Heterogeneous accelerators are an important means to improve computer performance, especially in supercomputers and other devices that require high performance. Traditional heterogeneous accelerators have independent memory^1,2, and ordinary computers usually use products such as NVIDIA³ to achieve high-speed interconnection between CPU and GPU, so as to improve data replication speed. Another solution is to build a hybrid hardware architecture that allows the CPU and accelerator to share memory, mostly used in large computer systems, as shown in Figure 1.

Figure 1.

New accelerator architecture.

IOMMU^4-6 uses a separate MMU to map peripheral-accessible physical addresses to host physical addresses, allowing accelerators to directly access memory. But compared with directly sharing physical memory, independent MMU is not conducive to the mixed programming of CPU-accelerator programs. For large-scale computer systems, the data volume often reaches dozens of GB, which may occupy multiple memory hardware. The operation of IOMMU to replace the page table may become very complicated, leading to the difficulty of accelerator addressing. Therefore, we consider the case where CPU and the accelerator use the same MMU and manage the memory uniformly through the operating system.

This hybrid architecture presents new challenges:

Firstly, the design philosophies of CPUs and accelerators are based on different goals. General-purpose operating systems typically use a virtual memory mechanism to provide various programs with contiguous memory addresses, while limiting physical memory fragmentation to the page level. In contrast, a single-purpose external device often can only rely on the CPU to reserve a continuous physical memory for it, and realize direct access through simple segment mapping.

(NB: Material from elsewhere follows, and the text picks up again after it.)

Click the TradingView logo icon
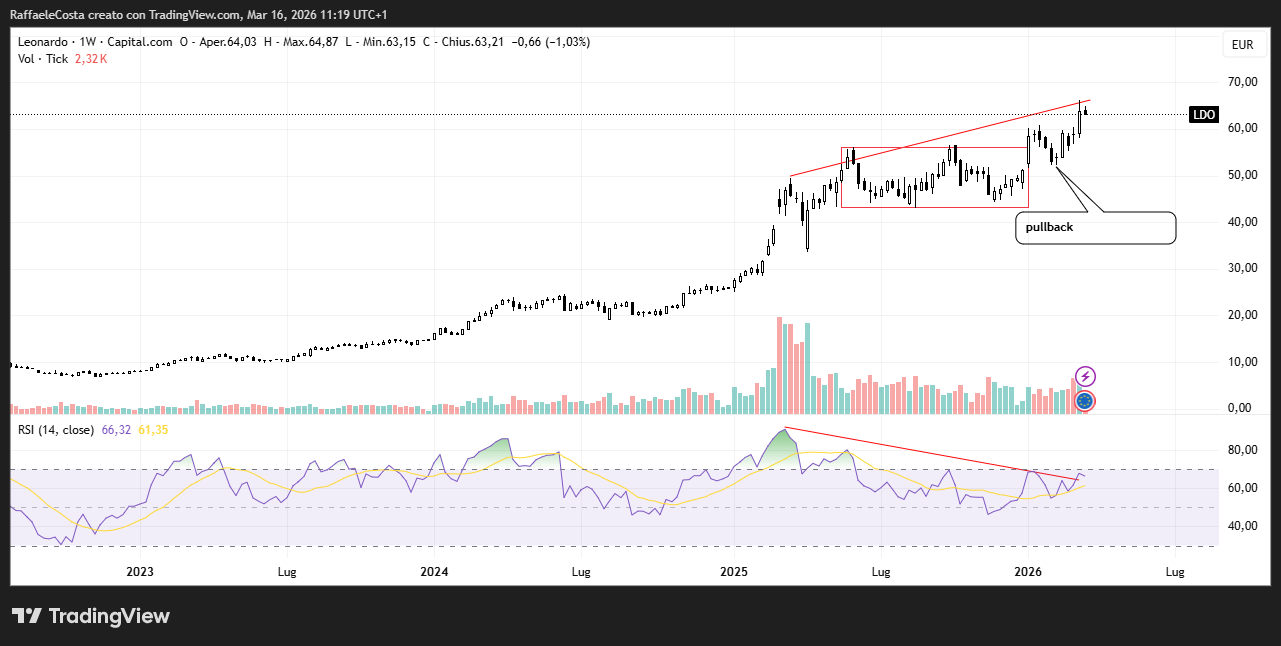This screenshot has height=646, width=1281. coord(26,616)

DMA is a continuous memory management mechanism designed by Linux for external devices to directly access memory.

Secondly, some peripherals use 32-bit addressing and need to occupy some lower address space, so the actual memory address of the CPU may be in the state of “available memory-peripherals-available memory-peripherals”, resulting in a vacuum between available memory addresses.

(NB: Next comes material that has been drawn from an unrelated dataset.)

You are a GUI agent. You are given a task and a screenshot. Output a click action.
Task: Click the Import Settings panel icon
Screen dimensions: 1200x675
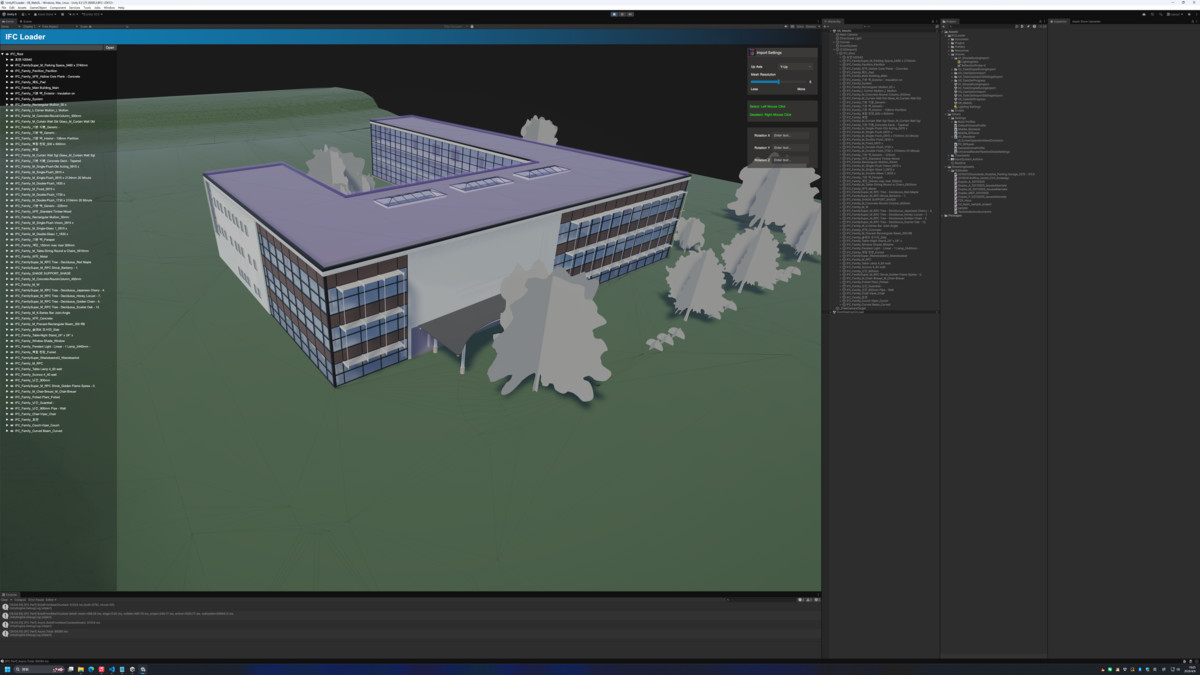[x=752, y=53]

In addition, due to the powerful virtual memory mechanism, the priority of allocating contiguous physical is too low to support data calculation in large-scale computer systems. As a local memory management mechanism, DMA has a limited allocation range. When Linux tries to expand the memory range reserved for DMA, both the address vacuum caused by peripherals and the boundaries of memory hardware may cause the accelerator to fail to allocate contiguous memory.

This paper proposes CLMalloc, a new memory allocation mechanism for large-scale CPU-accelerator hybrid architectures, allowing CPU to intelligently skip the address vacuum and provide continuous memory regardless of memory boundaries with the similar performance to system functions.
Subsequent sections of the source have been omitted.